95% Confidence Interval for the true proportion of people satisfied with their job:
Lower bound: 0.608191771144905
Upper bound: 0.6918082288550951


Q12. A researcher is testing the effectiveness of two different teaching methods on student performance.
Sample A has a mean score of 85 with a standard deviation of 6, while sample B has a mean score of 82
with a standard deviation of 5. Conduct a hypothesis test to determine if the two teaching methods have a
significant difference in student performance using a t-test with a significance level of 0.01.

In [12]:
from scipy import stats

# Given data for Sample A
mean_A = 85
std_A = 6
n_A = 30  # Sample size for Sample A

# Given data for Sample B
mean_B = 82
std_B = 5
n_B = 30  # Sample size for Sample B

# Significance level
alpha = 0.01

# Calculate the t-statistic
std_error = ((std_A**2 / n_A) + (std_B**2 / n_B))**0.5
t_statistic = (mean_A - mean_B) / std_error

# Determine degrees of freedom
df = n_A + n_B - 2

# Find critical t-value for two-tailed test
critical_t_value = stats.t.ppf(1 - alpha / 2, df)

# Print results
print("T-statistic:", t_statistic)
print("Critical t-value:", critical_t_value)
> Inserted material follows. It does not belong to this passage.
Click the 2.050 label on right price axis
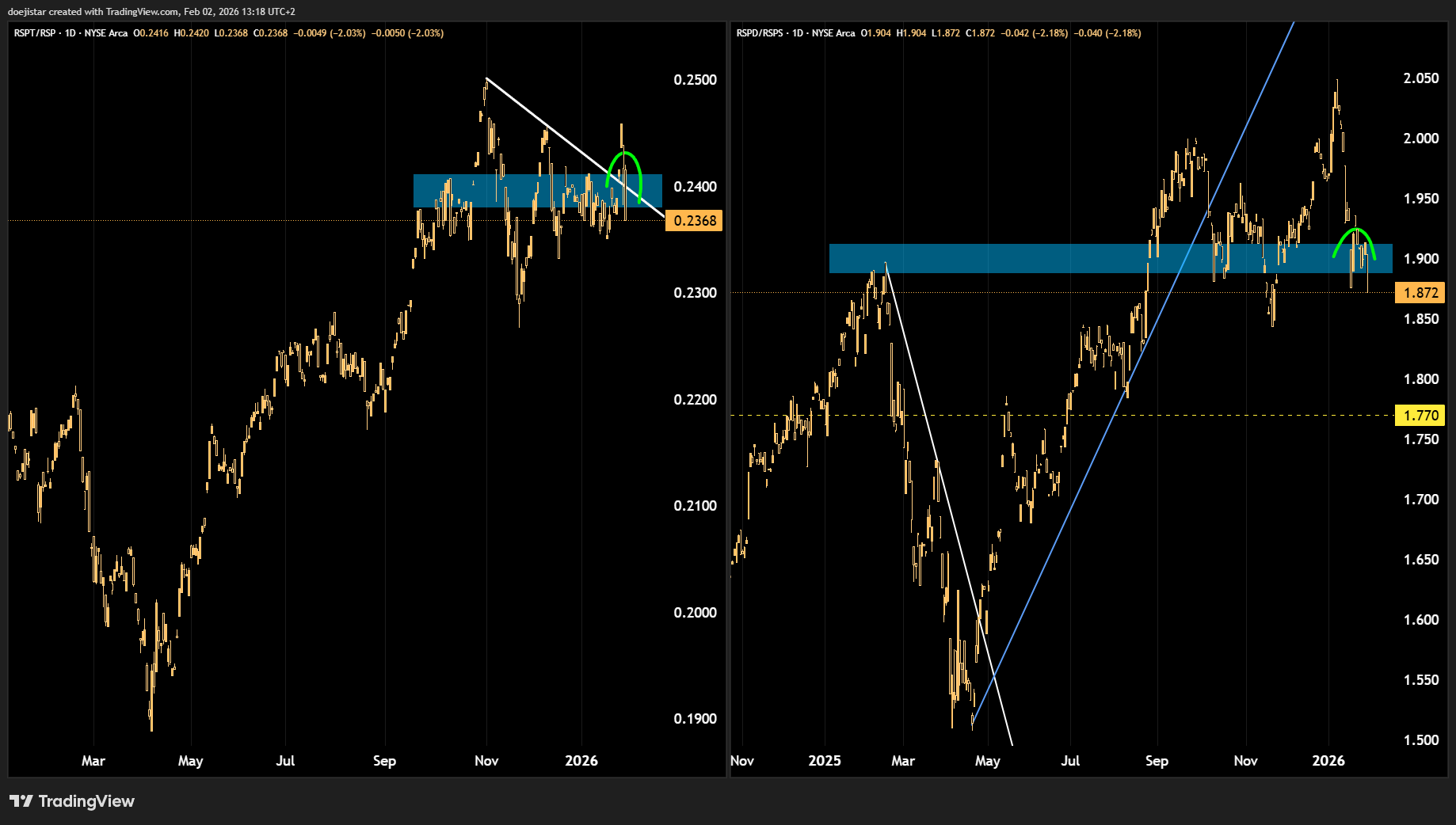The width and height of the screenshot is (1456, 825). pyautogui.click(x=1420, y=78)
# Determine if null hypothesis should be rejected
if abs(t_statistic) > critical_t_value:
    print("Reject the null hypothesis. There is a significant difference in student performance between the two teaching methods.")
else:
    print("Fail to reject the null hypothesis. There is no significant difference in student performance between the two teaching methods.")
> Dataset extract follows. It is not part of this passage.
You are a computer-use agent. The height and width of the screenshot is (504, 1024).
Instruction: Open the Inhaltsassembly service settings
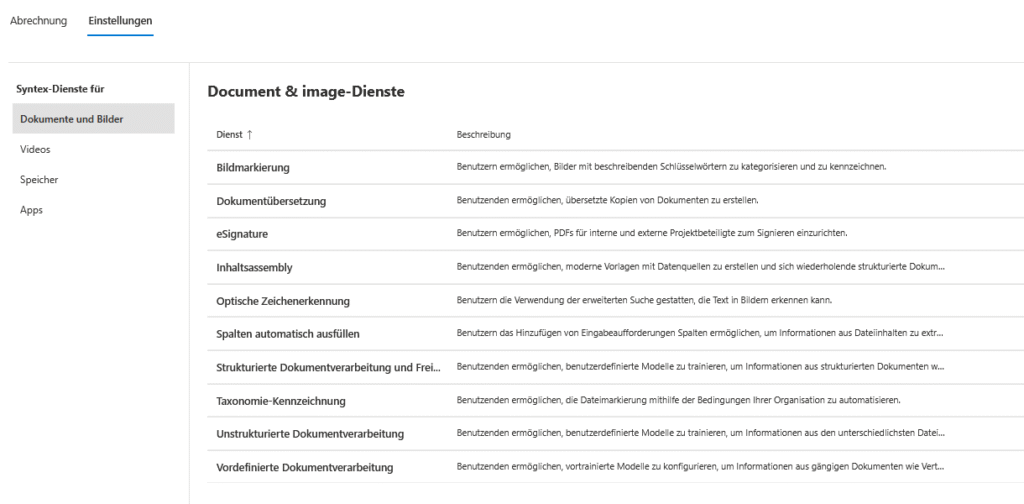[x=254, y=267]
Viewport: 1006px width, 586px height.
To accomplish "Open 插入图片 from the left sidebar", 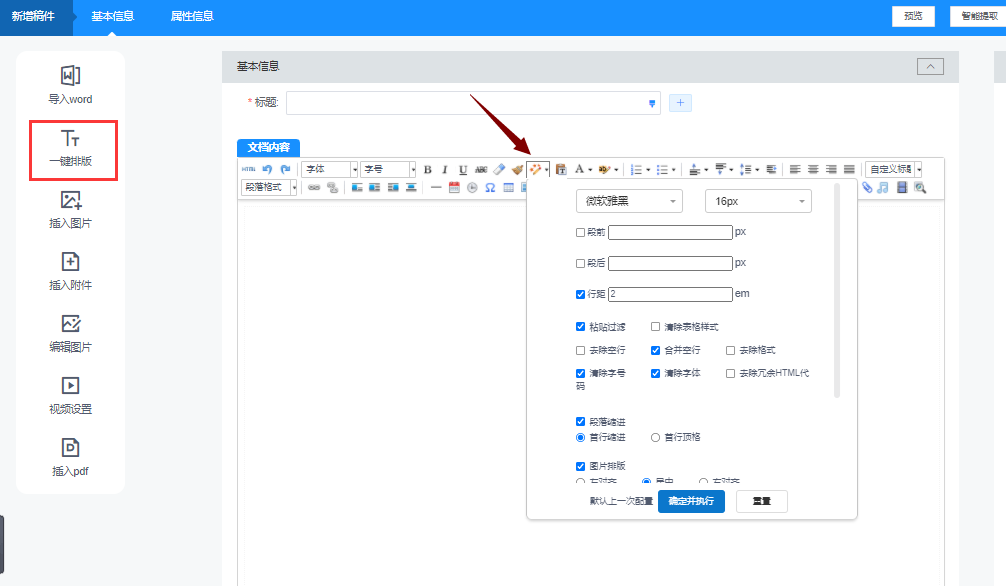I will pyautogui.click(x=70, y=210).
T-statistic: 2.1038606199548298
Critical t-value: 2.6632869538098674
Fail to reject the null hypothesis. There is no significant difference in student performance between the two teaching methods.


Q13. A population has a mean of 60 and a standard deviation of 8. A sample of 50 observations has a mean
of 65. Calculate the 90% confidence interval for the true population mean.

In [13]:
import numpy as np

# Given data
sample_mean = 65
population_std = 8
sample_size = 50
confidence_level = 0.90

# Calculate the Z-score for the desired confidence level
z_score = 1.645  # Z-score for a 90% confidence level

# Calculate standard error
standard_error = population_std / np.sqrt(sample_size)
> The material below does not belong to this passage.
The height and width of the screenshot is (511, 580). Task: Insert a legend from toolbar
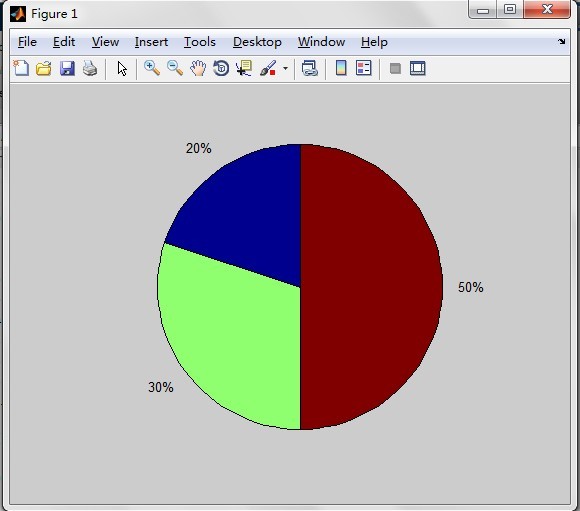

# Calculate margin of error
margin_of_error = z_score * standard_error

# Calculate confidence interval
lower_bound = sample_mean - margin_of_error
upper_bound = sample_mean + margin_of_error

print("90% Confidence Interval for the true population mean:")
print("Lower bound:", lower_bound)
print("Upper bound:", upper_bound)


90% Confidence Interval for the true population mean:
Lower bound: 63.13889495191701
Upper bound: 66.86110504808299


Q14. In a study of the effects of caffeine on reaction time, a sample of 30 participants had an average
reaction time of 0.25 seconds with a standard deviation of 0.05 seconds. Conduct a hypothesis test to
determine if the caffeine has a significant effect on reaction time at a 90% confidence level using a t-test.

In [14]:
from scipy import stats

# Given data
sample_mean = 0.25
sample_std = 0.05
sample_size = 30
population_mean_without_caffeine = 0.27  # Assumed population mean without caffeine
alpha = 0.10

# Calculate the t-statistic
t_statistic = (sample_mean - population_mean_without_caffeine) / (sample_std / (sample_size ** 0.5))

# Determine degrees of freedom
df = sample_size - 1

# Find critical t-values for two-tailed test
critical_t_value_lower = stats.t.ppf(alpha / 2, df)
critical_t_value_upper = stats.t.ppf(1 - alpha / 2, df)

# Print results
print("T-statistic:", t_statistic)
print("Critical t-values (lower, upper):", critical_t_value_lower, ",", critical_t_value_upper)

# Determine if null hypothesis should be rejected
if t_statistic < critical_t_value_lower or t_statistic > critical_t_value_upper:
    print("Reject the null hypothesis. Caffeine has a significant effect on reaction time.")
else:
    print("Fail to reject the null hypothesis. There is no significant effect of caffeine on reaction time.")


T-statistic: -2.1908902300206665
Critical t-values (lower, upper): -1.6991270265334977 , 1.6991270265334972
Reject the null hypothesis. Caffeine has a significant effect on reaction time.